Julia Buntaine Hoel is a conceptual artist whose work is inspired by and based on Neuroscience, the scientific study of the brain. She is also director of SciArt Center, and editor in chief of SciArt Magazine. Julia attained her double BA in neuroscience and sculpture from Hampshire College, her post-baccalaureate certificate in Studio Art from Maryland Institute College of Art, and her MFA of Fine Arts from the School of Visual Arts. She shows some of her latest work in Neuroscience-Art.
Anjan Chatterjee is a professor of neurology at the Perelman School of Medicine at the University of Pennsylvania. He is director of the Penn Center for Neuroaesthetics and a member of the Center for Cognitive Neuroscience. His research focuses on spatial cognition and its relationship to language.
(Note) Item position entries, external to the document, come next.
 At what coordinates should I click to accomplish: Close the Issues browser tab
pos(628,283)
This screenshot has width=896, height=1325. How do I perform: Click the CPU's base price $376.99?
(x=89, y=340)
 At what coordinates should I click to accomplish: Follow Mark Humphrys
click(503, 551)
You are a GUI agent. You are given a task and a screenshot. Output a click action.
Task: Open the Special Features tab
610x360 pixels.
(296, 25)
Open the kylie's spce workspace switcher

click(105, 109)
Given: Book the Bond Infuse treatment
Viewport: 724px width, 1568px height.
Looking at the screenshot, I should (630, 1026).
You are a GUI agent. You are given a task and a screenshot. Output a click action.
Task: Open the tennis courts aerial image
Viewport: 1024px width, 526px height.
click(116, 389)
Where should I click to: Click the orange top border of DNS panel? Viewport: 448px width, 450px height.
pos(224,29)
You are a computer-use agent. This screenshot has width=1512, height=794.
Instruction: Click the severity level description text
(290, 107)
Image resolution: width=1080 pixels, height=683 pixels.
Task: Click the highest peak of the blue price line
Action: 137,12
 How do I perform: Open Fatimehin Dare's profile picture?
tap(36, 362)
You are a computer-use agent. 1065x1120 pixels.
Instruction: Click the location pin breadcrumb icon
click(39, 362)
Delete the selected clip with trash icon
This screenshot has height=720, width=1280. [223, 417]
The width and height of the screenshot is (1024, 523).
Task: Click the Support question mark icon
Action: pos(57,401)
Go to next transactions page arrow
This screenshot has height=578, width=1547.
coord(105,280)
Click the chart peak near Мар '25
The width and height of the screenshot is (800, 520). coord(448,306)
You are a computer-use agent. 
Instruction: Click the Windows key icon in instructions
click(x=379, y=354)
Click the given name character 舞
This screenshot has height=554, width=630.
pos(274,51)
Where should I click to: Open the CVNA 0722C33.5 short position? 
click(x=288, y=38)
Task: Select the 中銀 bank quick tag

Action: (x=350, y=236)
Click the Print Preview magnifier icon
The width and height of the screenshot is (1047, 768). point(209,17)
He also conducts neuroaesthetics research and writes about the ethical use of neuroscience findings in society. He discusses his ideas in Aesthetics and Memory.
Shanthi Chandrasekar is a multimedia and multidisciplinary artist with a BSc in Physics and an MA in Psychology. The underlying focus of her work is to understand the workings of the cosmos and life itself, with a particular fascination for the workings of the brain. She discusses this in Neurocosmologies.
Tia Besser-Paul shows work from her project Cellular Kinesics, an exploration of the communication methods of cells during a spinal cord injury. Heavily influenced by the research data, videos, and imaging of neuroscientist Andrew Greenhalgh, this work is a collaborative effort of science and art.
Shima Rastegarnia has a B.Sc. in computer science. She was always interested in art and uses different mediums in her paintings. Shima is also interested in graphic design, 3D modeling, and in making video games. Currently she is working at Centre de recherche de l’Institut universitaire de gériatrie de Montréal (CRIUGM) under the supervision of Dr. AmanPreet Badhwar, where she hopes to gain better understanding of neuroscientific principles, along with expertise in neuroinformatics and science communication. She discusses her work in Making Art with Neuroscience.
Rosi Maria Di Meglio has recently completed a Bachelor’s degree in Fine Arts at Concordia University. Her artistic practice focuses on space and memory, on real life experiences and transformation. She considers herself a lyrical romantic abstract expressionist artist. Her philosophy is founded on the ideas that art has the power to move people whether they are observing or creating. She discusses her work in Guiding Memory.
Josefina Maranzano is mostly a self-taught artist. She studied medicine in La Plata and worked for a few years in Argentina as a general practitioner and a radiologist. At present, Josefina shares her life between painting and exploring new techniques in visual arts and conducting brain imaging medical research. She very recently submitted her Ph.D. thesis in neuroscience (with a focus in multiple sclerosis) at McGill University. She shows some of her work in Autism.
Richard Bright is an artist and editor of Interalia Magazine. In Neural Communications he shows some of his work, which draws inspiration from neuroscientific literature and imagery. “I create drawings that offer an interpretation on mental processes to reveal the nature of human consciousness and the process of thought, bridging the connection between the mysterious three pound macroscopic brain and the microscopic behaviour of neurons.”